*TEXT BLOCK*:
--- BEGIN ---

The second group of articles only reports results of optimal-in-hindsight parameters (and sometimes argues that the performance is not very sensitive to the tuning, a fact that we do not observe on the data sets studied in this paper). The studied topics are, for instance, the forecasting of air quality (Mallet et al. 2009; Mallet 2010) and the prediction of outcomes of sports games (Dani et al. 2006).

The third group reports the performance of various values of the parameters without choosing between them in advance, for instance, Vovk and Zhdanov (2008) for the latter application or Stoltz and Lugosi (2005) already mentioned above.

3 Methodology followed in the empirical studies

We provide a standardized outline of the treatment of the two data sets discussed in the next sections.

figure a

By evaluation of the performance of the experts we mean the assessment of the accuracy obtained by some simple strategies like the uniform average of the forecasts of the active experts (a strategy easily implementable online) or by some oracles, like the best single expert or the best constant convex combination of the experts. Finally, the so-called prescient strategy is the strategy that picks at each time instance the best forecast output by the set of experts; it indicates a bound on the performance that no aggregation strategy can improve on given the data set (given the expert forecasts and the observations). It corresponds to the best element in \(\mathcal{L}_{T-1}\).

4 A first data set: Slovakian consumption data

The data was provided by the Slovakian subbranch of the French electricity provider EDF. It is formed by the hourly predictions of 35 experts and the corresponding observations (formed by hourly mean consumptions) on the period from January 1, 2005 to December 31, 2007. In this part and unlike for the French data set of the next part, we have absolutely no information on how the experts were built and we merely consider them as black boxes.

As the behavior of electricity consumption depends heavily on the hour of the day and the data set is large enough, we parsed it set into 24 subsets (one per hour interval of the day) and only report the results obtained for one-day-ahead prediction on a given (somewhat arbitrarily chosen) hour interval: the interval 11:00–12:00. The characteristics of the observations y t of this hour frame are described in Table 1 while all observations (for all hour frames) are plotted in Fig. 3.

--- END ---

*GIVEN EXERCISE 1*:
In the text on forecasting electricity consumption, echo the span that begins with the words "4 A first data" and ends with "as black boxes.", matching it word for word.
The text about forecasting electricity consumption and the records that follow it are unrelated material.

*PROVIDED MATERIAL*:
--- BEGIN ---

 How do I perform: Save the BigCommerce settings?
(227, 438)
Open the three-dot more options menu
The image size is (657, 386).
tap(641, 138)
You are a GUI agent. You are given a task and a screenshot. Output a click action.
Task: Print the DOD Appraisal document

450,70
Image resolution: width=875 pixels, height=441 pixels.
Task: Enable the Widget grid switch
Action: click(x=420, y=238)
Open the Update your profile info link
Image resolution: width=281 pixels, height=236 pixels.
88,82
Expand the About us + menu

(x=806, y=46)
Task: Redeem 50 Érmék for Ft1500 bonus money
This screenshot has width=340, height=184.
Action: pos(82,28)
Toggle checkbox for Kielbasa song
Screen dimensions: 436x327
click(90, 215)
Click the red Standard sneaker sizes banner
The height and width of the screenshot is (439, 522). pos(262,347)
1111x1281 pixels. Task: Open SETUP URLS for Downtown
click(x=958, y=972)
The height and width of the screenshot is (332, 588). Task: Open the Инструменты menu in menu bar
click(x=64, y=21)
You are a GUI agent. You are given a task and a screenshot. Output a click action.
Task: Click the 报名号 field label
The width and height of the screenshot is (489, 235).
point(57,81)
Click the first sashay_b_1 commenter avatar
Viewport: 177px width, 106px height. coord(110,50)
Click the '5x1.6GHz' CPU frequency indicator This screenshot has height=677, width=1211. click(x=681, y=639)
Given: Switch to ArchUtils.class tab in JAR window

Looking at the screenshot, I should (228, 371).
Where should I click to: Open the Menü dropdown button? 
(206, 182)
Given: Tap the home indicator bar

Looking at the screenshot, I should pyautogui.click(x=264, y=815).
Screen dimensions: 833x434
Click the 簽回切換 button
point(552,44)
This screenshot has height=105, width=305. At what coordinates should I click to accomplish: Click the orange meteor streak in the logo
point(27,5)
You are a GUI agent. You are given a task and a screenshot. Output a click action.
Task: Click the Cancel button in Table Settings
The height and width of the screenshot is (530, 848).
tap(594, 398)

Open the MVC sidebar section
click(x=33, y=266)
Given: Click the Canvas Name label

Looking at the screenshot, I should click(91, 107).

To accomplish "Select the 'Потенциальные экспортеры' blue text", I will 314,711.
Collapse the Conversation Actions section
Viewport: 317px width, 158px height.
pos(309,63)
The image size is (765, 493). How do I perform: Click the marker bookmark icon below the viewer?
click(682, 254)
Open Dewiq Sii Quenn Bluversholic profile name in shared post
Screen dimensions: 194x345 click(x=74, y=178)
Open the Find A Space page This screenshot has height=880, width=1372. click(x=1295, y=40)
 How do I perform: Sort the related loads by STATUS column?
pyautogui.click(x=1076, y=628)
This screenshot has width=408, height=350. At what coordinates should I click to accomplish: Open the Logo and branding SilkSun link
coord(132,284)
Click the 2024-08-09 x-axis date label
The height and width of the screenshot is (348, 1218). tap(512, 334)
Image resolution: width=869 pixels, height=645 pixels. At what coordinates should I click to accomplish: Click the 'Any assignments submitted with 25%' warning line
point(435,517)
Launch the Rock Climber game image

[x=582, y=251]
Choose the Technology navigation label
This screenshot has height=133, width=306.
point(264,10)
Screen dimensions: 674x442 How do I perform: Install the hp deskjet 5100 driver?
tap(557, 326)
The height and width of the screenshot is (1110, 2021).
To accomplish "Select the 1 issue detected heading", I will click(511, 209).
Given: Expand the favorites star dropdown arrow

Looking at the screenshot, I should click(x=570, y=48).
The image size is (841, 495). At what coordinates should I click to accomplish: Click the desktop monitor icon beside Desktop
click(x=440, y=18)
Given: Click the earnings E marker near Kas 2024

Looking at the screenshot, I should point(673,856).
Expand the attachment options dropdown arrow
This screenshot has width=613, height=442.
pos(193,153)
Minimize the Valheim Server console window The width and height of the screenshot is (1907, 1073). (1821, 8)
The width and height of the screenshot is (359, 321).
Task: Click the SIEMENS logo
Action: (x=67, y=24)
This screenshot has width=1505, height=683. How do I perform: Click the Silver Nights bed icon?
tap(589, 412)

--- END ---

*GIVEN EXERCISE 2*:
Duplicate the records word for word, from the first line of the records through the line that contains "click(x=64, y=21)", including both of those lines.

*REPLY 1*:
4 A first data set: Slovakian consumption data

The data was provided by the Slovakian subbranch of the French electricity provider EDF. It is formed by the hourly predictions of 35 experts and the corresponding observations (formed by hourly mean consumptions) on the period from January 1, 2005 to December 31, 2007. In this part and unlike for the French data set of the next part, we have absolutely no information on how the experts were built and we merely consider them as black boxes.

*REPLY 2*:
 How do I perform: Save the BigCommerce settings?
(227, 438)
Open the three-dot more options menu
The image size is (657, 386).
tap(641, 138)
You are a GUI agent. You are given a task and a screenshot. Output a click action.
Task: Print the DOD Appraisal document

450,70
Image resolution: width=875 pixels, height=441 pixels.
Task: Enable the Widget grid switch
Action: click(x=420, y=238)
Open the Update your profile info link
Image resolution: width=281 pixels, height=236 pixels.
88,82
Expand the About us + menu

(x=806, y=46)
Task: Redeem 50 Érmék for Ft1500 bonus money
This screenshot has width=340, height=184.
Action: pos(82,28)
Toggle checkbox for Kielbasa song
Screen dimensions: 436x327
click(90, 215)
Click the red Standard sneaker sizes banner
The height and width of the screenshot is (439, 522). pos(262,347)
1111x1281 pixels. Task: Open SETUP URLS for Downtown
click(x=958, y=972)
The height and width of the screenshot is (332, 588). Task: Open the Инструменты menu in menu bar
click(x=64, y=21)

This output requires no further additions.